Work order: Where the string "from" occurs in a line of the data below, that line should be copied.
START Task material
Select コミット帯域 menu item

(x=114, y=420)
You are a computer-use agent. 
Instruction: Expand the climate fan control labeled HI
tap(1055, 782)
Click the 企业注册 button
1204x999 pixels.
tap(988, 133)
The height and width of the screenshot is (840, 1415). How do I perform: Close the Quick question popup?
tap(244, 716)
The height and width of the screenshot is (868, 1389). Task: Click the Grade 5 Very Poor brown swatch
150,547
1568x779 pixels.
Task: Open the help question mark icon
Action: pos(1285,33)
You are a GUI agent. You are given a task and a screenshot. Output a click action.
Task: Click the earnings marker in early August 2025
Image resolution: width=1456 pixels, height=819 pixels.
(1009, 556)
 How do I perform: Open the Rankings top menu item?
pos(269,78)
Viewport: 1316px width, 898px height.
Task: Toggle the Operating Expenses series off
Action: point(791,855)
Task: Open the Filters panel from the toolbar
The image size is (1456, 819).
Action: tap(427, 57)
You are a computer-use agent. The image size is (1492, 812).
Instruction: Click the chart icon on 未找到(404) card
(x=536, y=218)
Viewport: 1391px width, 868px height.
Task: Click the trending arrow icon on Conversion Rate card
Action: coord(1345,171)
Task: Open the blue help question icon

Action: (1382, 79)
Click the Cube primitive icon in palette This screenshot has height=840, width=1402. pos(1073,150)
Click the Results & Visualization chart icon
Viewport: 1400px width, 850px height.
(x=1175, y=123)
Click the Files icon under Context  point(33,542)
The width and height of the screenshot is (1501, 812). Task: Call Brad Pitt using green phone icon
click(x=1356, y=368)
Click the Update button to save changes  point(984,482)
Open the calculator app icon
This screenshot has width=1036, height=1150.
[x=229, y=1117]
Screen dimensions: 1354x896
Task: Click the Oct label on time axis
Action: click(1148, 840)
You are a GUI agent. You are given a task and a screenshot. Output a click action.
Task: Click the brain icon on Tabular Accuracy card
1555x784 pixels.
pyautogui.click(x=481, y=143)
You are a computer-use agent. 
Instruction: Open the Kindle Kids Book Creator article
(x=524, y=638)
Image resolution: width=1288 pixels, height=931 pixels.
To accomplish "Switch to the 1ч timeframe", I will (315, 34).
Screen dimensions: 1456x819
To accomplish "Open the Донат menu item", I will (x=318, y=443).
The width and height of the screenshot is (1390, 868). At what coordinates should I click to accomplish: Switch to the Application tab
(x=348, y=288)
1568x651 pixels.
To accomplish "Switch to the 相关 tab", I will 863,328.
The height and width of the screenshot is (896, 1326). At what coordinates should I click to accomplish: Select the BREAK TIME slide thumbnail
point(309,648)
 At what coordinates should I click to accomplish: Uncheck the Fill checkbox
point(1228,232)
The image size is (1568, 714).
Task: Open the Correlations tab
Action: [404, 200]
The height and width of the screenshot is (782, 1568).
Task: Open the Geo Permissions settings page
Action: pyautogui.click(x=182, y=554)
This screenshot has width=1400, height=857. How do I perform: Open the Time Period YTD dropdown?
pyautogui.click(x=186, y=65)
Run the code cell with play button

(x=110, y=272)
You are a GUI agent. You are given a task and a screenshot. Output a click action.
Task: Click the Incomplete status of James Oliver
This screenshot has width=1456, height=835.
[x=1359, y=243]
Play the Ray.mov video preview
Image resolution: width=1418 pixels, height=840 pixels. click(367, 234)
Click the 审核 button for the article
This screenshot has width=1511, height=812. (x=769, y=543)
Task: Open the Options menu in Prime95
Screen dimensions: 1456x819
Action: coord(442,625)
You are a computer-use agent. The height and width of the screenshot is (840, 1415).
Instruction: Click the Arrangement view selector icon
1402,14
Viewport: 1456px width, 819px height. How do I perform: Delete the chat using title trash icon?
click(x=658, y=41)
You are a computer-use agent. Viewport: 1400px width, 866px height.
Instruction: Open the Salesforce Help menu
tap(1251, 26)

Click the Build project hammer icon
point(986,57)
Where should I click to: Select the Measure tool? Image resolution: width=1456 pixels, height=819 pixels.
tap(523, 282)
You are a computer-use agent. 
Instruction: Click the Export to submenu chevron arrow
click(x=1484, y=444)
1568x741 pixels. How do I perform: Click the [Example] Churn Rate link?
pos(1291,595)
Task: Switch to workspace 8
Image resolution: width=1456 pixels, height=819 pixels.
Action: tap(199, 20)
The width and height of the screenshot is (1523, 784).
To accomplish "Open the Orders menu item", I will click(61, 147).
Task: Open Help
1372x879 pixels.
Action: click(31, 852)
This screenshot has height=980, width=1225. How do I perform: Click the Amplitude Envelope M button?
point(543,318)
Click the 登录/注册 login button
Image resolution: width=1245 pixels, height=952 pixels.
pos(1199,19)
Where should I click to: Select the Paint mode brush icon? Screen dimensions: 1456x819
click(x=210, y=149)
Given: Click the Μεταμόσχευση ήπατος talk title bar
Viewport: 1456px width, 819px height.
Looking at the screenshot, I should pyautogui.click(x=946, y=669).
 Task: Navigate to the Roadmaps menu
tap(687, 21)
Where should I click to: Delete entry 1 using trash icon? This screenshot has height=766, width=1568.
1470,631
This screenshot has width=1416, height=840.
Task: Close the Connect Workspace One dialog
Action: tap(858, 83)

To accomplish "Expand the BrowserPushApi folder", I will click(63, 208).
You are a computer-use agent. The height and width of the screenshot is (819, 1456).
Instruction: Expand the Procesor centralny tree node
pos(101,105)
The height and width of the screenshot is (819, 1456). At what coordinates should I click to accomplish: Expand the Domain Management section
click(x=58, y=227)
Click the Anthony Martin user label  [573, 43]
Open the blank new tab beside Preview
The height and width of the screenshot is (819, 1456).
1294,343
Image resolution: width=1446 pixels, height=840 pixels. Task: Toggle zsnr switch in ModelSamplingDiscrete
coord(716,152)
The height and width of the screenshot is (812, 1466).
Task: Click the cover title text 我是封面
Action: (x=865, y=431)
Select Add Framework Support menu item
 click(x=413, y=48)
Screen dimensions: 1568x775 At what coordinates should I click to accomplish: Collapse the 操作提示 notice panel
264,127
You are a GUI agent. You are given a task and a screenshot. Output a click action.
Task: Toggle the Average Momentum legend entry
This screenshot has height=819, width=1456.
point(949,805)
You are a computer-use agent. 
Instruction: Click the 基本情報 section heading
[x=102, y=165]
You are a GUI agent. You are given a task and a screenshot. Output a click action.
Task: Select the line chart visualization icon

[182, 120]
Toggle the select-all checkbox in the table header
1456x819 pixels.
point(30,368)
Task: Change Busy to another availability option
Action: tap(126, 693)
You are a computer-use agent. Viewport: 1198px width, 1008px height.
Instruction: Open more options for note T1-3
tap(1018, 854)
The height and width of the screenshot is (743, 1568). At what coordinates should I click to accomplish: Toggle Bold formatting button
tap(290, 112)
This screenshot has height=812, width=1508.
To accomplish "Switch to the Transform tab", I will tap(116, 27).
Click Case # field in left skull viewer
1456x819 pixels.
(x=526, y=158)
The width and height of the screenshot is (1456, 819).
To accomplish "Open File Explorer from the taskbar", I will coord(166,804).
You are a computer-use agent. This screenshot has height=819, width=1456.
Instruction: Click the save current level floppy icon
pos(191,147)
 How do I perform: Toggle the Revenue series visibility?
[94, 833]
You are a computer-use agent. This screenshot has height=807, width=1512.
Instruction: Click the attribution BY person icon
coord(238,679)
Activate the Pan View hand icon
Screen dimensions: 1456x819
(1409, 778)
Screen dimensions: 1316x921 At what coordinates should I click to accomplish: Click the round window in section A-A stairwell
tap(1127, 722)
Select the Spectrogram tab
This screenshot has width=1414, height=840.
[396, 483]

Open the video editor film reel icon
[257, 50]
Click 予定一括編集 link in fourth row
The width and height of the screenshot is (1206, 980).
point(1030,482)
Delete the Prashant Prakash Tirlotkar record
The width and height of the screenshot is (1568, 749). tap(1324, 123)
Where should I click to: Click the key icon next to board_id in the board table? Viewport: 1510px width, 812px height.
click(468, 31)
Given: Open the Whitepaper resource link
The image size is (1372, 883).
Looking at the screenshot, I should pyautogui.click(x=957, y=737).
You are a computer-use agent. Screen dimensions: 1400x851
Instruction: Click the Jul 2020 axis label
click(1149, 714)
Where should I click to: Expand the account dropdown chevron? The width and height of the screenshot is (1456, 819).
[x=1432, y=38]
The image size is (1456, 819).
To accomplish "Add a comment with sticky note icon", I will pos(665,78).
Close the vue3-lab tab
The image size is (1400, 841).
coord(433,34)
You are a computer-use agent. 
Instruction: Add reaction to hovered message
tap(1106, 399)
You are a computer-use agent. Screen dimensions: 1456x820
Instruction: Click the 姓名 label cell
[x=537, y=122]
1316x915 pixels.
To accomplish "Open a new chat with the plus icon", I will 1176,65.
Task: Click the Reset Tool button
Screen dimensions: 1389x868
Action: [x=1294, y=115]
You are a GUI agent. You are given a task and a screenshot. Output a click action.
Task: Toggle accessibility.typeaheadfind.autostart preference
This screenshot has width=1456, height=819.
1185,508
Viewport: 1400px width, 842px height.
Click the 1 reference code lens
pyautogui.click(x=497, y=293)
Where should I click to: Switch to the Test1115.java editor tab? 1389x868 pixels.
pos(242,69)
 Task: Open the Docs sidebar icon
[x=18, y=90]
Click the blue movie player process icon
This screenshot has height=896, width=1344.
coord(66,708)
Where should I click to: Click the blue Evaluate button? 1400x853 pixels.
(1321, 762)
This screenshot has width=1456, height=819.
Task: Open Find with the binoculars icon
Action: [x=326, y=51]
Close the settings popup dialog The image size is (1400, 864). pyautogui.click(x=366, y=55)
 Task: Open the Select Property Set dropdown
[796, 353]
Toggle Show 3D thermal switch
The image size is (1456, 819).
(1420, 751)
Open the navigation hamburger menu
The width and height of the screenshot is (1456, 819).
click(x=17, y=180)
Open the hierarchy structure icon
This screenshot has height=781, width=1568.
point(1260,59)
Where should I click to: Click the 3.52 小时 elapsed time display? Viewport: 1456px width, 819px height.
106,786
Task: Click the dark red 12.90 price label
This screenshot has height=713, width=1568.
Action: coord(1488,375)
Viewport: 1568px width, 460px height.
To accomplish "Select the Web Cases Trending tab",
END Task material
Task result:
Task: Open the Filters panel from the toolbar
To accomplish "Open File Explorer from the taskbar", I will coord(166,804).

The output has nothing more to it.